How soft is the Chequers Brexit deal?

There has been a lot of heated rhetoric over the weekend about the Chequers Brexit deal. The daily telegraph has it as “the weekend the Brexit dream died“. Jacob Rees-Mogg intends to vote against it. There has been much tweeting about betrayal and treason.

Let’s recap: Two years after the Brexit referendum and 15 months after triggering article 50, and just nine months before we leave, the UK Government has finally decided what is it going to ask for by way or a trade deal from the EU.

The staggering incompetence that has allowed the can to be kicked down the road for so long does not inspire much confidence in the new proposals (because that is all they are). But what kind of a deal is it? Let’s ignore the commentators for now and and look at the Chequers statement in black-and-white. Much is still unclear. There will be a white paper later this week. Then there will be negotiations with the EU. But let’s just take a careful look at the starting position before we all go off on one.

This is not BRINO (Brexit in name only). It does not involve staying in the Customs Union or the Single Market. It is essentially a roll-your-own version of EFTA, with freedom of movement, and trade in services, excluded. The European free Trade Area, A.k.a a “Norway-style deal” means being in the Single Market but not the Customs Union.

Now, EFTA was never my cup of tea, but it was the preferred option of a number of perfectly respectable long time Eurosceptics (e.g. Christopher Booker, Daniel Hannan MEP). An EFTA-type arrangement means being a rule-taker, but only for a fraction of the rules that apply to a full EU member.

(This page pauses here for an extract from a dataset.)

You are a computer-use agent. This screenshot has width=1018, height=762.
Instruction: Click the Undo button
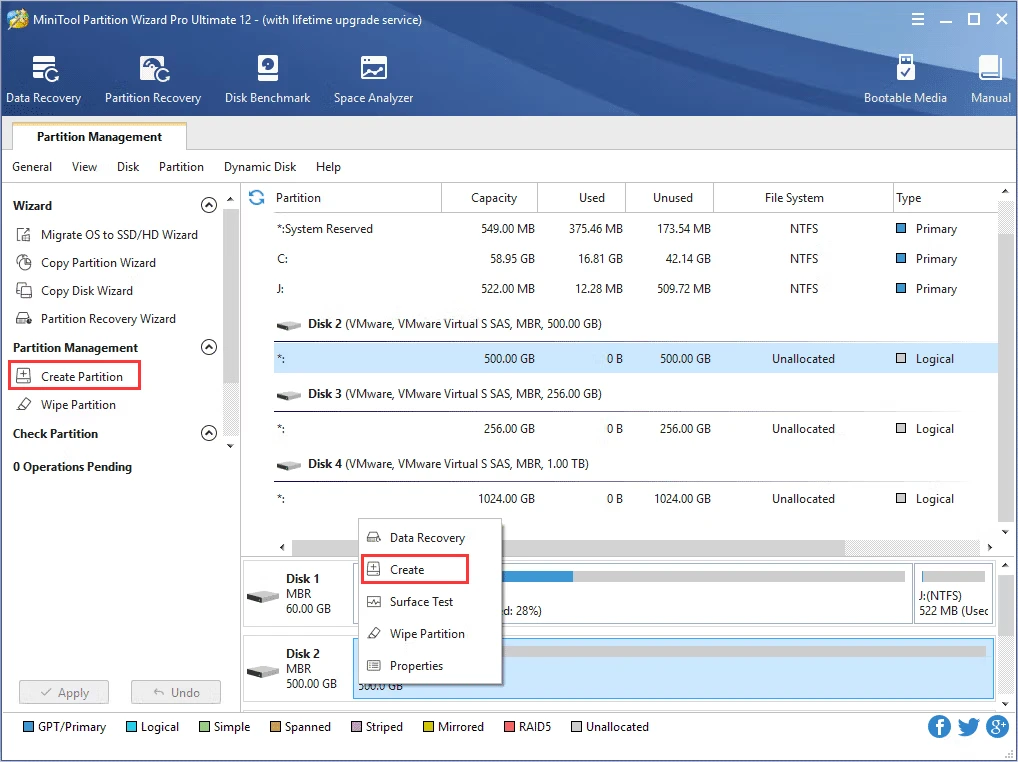click(x=175, y=691)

Theresa May has rejected EFTA because it includes a commitment to freedom of movement. And taking account of the fact that the UK has an economy over twice the size of the EFTA countries combined, it makes perfect sense to seek a bespoke EFTA-style agreement.

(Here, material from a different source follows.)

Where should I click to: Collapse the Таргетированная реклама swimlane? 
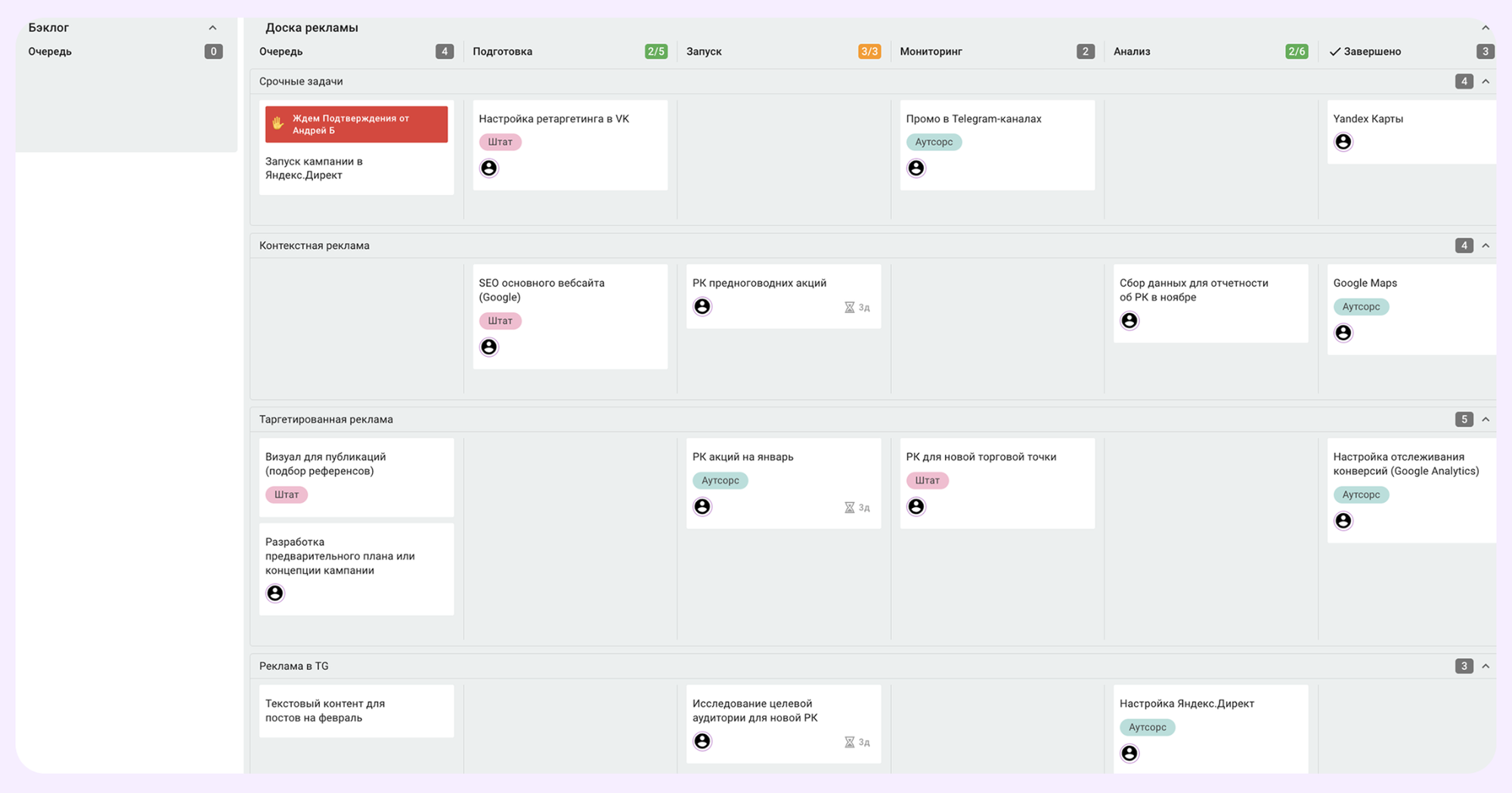pyautogui.click(x=1486, y=420)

A customs union is defined essentially as applying a common external tariff. Under these proposals the UK would be able to apply its own tariffs (possibly zero-rated) to goods that were not intended for ongoing export to the EU. For EU-destined goods we would charge the EU tariff, meaning that no further checks would be required at UK-EU borders (including the tunnel, ferries and the Irish border). Presumably paperwork would be issued, and this would be spot-checked in transit (as paperwork is checked anyway for compliance with all kinds of regulations), but with no new infrastructure needed.

“The UK and the EU would maintain a common rulebook for all goods including agri-food, with the UK making an upfront choice to commit by treaty to ongoing harmonisation with EU rules on goods, covering only those necessary to provide for frictionless trade at the border.”

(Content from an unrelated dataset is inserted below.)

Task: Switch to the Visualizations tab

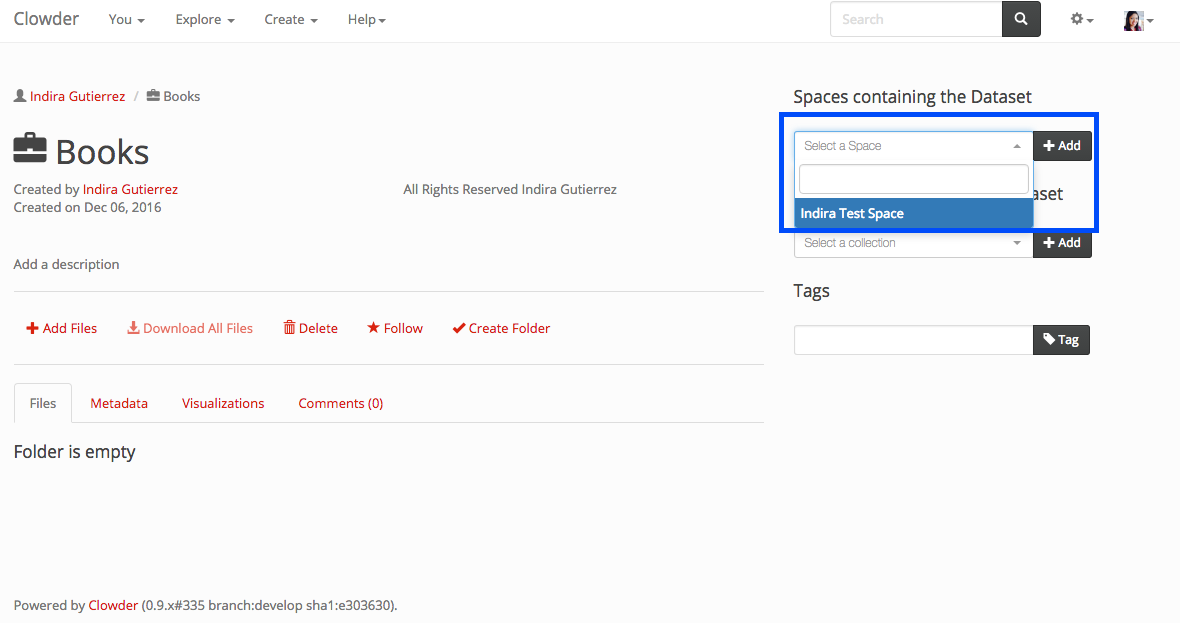Action: 223,403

The bolded words are my emphasis, because I have seen only one commentator address their meaning. I think this is crucial, but the plain meaning is that it should apply only to goods intended for export to the EU. We have already seen there will be two kinds of goods coming into the UK: those intended for export to the EU and those not, and these will need to distinguished and treated differently. Presumably those not intended for the EU do not need to meet the standards of the common rule-book, if the UK has agreed a different standard with the originating country. Presumably then, UK-produced goods not intended for export to the EU do not need to meet them either, where the UK has adopted a different internal standard. The logic seems to be that as our internal rules diverge from those of the EU we will need to put measures in place to ensure that only EU-compliant goods are able to be sent to the EU, and the cost of doing so will be borne by the UK. Some kind of EU kite-mark with associated paperwork would seem to be the obvious idea. The details will vary depending on the type of product.

At least that is what those words should mean, and that is what we need to watch out for in the white paper and the ongoing negotiations. If the “common rule book” were to apply to all UK-produced goods indefinitely that would be unacceptable. But if it applies only to goods on which we have not chosen to diverge, or when we have diverged, only on those produced for export to the EU, I’m entirely relaxed about that. When British manufacturers produce goods for the US market they must meet US standards, and similarly for the EU market. And if the ECJ ultimately has the final say in what the EU rules mean that is also fine. Who else? Just as UK courts will have the final say in what UK standards mean. It is only if the ECJ continues to have a say over the UKs internal affairs there will be a problem.

The danger here of course is that the Chequers proposal will be further weakened during negotiations until it turns into BRINO. But as of now, that is not what it is.

Another part of the Chequers statement that seems to have been missed by some people is the renewed emphasis on planning for “no deal”. My guess is that this is one reason why the cabinet Brexiteers have stuck around. The Chequers proposal may not be seen in the longer term as a defeat for Brexit, but rather the last chance for a close alignment with the EU. If the EU rejects it there is nowhere else to go but WTO rules (a.k.a. “no deal”). The job of Brexit supporters in the Conservative party now is to make sure that the Chequers proposals are not watered down any further, and if the Government is pushed too far then no deal (and no money) is the order of the day. The UK has not played its cards well so far. But we still have them in our hand.